Chapter 2: The Writer’s Process

You can’t wait for inspiration. You have to go after it with a club.

I was dreading that. This quote reminds me of a poem I once read that called inspiration “an elusive mistress”. I’m not sure why, but it stuck with me. Reading it I thought, how awful for creative people! How horrible to have to wait around to be struck with an idea and to be depressed and feel like a failure if you’re not inspired. The poet is no helpless victim, however; at the end, she writes, “those who live and die by the strike of her match . . . kick her to the curb.” Basically, screw inspiration and put in the work. Cue the writer’s process.

So this chapter is talking about the writing process, in no specific terms. It manifests itself differently for everyone, and as I read I’m trying to figure out what mine is, or if I even have one. I suppose I do–it tends to be more recursive than linear, without prerequisites other than a cup of coffee. I’m also finding out that brainstorming is not something I do consciously, and maybe should. I’m gonna give these freewriting and clustering things a try I think. Listing I’m well familiar with, but my outlines usually end up being scratched out and rearranged and disregarded. Of course I brainstorm; I just don’t see it as a separate step. With ideas floating around in my head (and sometimes scribbled in my notebook or on napkins or on my hand), I tend to like to sit in front of a blank document and just go. This may not be the best approach, I realize, but it works for me.

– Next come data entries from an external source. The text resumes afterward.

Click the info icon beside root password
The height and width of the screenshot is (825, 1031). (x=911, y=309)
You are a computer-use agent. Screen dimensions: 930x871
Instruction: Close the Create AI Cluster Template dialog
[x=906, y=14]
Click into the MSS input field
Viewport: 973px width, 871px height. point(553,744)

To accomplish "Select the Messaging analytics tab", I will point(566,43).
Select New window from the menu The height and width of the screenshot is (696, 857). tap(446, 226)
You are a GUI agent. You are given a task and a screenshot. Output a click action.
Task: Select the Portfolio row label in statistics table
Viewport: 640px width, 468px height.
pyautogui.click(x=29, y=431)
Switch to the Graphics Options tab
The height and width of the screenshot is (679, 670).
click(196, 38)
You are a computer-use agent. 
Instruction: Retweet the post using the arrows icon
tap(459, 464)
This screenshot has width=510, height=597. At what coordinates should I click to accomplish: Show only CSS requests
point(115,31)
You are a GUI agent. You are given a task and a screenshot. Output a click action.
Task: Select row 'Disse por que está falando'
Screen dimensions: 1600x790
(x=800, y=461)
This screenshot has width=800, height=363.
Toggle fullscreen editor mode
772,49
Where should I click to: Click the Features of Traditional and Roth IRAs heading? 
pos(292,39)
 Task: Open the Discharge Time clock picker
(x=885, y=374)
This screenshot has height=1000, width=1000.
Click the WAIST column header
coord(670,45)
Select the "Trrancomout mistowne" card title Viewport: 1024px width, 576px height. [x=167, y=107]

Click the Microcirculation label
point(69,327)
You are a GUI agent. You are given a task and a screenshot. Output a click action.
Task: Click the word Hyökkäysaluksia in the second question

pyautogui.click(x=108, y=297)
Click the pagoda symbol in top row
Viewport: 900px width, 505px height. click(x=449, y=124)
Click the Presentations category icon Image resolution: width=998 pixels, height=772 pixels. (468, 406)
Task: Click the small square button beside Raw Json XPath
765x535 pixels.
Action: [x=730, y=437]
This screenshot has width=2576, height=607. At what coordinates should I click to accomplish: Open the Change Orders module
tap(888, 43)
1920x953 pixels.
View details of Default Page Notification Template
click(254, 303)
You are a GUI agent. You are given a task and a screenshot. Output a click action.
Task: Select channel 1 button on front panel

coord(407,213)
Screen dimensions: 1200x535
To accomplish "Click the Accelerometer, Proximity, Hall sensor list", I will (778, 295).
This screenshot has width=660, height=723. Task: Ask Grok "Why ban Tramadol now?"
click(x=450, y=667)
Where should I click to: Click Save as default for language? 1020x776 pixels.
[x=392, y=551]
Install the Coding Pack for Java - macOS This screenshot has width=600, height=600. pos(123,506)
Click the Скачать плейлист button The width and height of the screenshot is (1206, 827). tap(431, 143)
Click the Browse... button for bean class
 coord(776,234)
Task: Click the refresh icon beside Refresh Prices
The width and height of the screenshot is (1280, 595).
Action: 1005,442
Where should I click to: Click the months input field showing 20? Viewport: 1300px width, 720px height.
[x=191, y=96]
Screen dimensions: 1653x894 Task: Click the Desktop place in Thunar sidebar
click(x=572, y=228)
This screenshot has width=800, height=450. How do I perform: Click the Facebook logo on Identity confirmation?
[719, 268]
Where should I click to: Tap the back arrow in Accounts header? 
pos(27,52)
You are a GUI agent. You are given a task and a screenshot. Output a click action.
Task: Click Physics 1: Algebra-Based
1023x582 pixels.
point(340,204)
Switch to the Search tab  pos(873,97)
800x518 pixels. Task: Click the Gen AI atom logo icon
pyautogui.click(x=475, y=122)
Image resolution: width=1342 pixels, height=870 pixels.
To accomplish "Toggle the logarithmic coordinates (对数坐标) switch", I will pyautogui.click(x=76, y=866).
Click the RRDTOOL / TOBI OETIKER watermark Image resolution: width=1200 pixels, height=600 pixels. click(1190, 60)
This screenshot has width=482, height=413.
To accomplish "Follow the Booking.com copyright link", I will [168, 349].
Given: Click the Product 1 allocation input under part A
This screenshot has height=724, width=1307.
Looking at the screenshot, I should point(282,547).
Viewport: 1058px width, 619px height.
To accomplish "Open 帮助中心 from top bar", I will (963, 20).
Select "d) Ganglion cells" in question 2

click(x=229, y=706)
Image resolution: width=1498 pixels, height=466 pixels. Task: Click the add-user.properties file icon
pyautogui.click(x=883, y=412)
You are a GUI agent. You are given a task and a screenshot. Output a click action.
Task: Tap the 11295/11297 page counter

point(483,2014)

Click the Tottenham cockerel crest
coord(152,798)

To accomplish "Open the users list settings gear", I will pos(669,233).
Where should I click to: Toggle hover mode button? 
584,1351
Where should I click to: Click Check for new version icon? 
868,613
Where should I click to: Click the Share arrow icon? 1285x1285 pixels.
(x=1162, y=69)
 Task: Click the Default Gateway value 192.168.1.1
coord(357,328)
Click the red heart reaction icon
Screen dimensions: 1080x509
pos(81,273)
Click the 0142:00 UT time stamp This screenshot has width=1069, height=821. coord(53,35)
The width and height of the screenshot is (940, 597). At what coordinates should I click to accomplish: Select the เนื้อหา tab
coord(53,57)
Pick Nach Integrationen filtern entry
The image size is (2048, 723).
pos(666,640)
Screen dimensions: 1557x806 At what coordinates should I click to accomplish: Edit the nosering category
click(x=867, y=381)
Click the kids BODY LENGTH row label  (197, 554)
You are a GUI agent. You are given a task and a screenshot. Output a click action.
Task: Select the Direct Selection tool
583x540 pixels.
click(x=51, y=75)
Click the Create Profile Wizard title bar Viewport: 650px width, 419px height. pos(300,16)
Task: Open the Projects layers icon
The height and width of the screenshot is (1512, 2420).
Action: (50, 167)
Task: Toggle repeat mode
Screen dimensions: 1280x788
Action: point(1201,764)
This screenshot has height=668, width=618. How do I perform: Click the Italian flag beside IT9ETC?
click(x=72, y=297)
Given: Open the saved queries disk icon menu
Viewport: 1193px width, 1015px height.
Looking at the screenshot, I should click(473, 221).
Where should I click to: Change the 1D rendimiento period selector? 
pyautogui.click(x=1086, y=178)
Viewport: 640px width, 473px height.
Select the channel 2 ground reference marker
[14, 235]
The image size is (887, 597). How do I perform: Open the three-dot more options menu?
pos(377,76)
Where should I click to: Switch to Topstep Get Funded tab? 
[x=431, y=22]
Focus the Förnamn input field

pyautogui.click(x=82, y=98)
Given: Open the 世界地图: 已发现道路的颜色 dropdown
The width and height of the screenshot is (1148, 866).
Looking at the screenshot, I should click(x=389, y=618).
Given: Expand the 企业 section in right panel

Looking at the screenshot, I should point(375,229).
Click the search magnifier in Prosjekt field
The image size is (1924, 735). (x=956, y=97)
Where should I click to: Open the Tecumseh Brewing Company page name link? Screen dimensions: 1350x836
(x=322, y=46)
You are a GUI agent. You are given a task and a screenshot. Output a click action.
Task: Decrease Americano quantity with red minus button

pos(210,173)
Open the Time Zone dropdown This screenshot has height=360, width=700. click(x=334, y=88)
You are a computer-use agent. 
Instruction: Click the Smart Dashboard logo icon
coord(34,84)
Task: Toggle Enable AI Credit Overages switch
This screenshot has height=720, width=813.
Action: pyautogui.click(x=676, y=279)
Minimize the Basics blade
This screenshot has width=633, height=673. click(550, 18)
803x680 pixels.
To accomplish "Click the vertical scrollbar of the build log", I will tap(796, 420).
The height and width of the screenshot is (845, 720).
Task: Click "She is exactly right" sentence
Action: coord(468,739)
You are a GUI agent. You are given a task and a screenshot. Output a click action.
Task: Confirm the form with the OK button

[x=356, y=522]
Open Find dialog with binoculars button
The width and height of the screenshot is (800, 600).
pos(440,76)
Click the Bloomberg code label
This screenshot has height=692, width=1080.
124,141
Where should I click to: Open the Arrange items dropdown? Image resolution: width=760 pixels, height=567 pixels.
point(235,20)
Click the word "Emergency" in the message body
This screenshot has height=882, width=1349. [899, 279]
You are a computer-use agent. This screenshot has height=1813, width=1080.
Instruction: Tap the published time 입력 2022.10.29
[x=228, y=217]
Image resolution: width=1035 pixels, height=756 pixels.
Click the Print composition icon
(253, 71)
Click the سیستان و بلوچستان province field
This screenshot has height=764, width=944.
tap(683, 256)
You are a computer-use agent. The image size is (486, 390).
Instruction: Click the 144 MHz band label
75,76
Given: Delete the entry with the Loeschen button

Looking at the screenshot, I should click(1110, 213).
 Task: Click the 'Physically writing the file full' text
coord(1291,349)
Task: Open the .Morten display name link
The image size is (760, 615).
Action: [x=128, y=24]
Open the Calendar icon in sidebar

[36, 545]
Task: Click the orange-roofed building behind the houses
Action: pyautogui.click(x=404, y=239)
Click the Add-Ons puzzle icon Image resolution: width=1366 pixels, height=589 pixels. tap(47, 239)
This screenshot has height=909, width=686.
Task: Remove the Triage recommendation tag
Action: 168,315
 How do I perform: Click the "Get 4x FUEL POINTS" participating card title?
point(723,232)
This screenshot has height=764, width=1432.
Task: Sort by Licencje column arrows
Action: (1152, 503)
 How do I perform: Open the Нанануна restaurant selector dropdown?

So then we have the research path. Although I don’t need to do research per se to write a memoir, which I’ll be doing very soon if I can force myself not to rely on inspiration (which tends to hit at midnight the night before a due date, thanks a lot), I have been spending some time soul searching since it was assigned. I just tried out the question and answer research tactic, and it surprised me. To every question I asked–what gave you a change of heart? What was a discovery, a decision, a disappointment?–the answer was the same. Every single one. It was something I hadn’t even considered writing about for my memoir, but now I see it’s the clearest option and probably the best one.

I hadn’t considered it before because I didn’t see it as a story or a life-changing moment; but it is the thing that has caused the most personal growth and the most change in my life. It’s not a single event, and there’s not much logical progression to it; I worried that it wasn’t quite a story. But reading this chapter has given me ideas on how to write it as one. With the right structure and rhetorical devices (I’ll probably be leaning on narration, description, and cause/effect most heavily), I think I can make it a good one.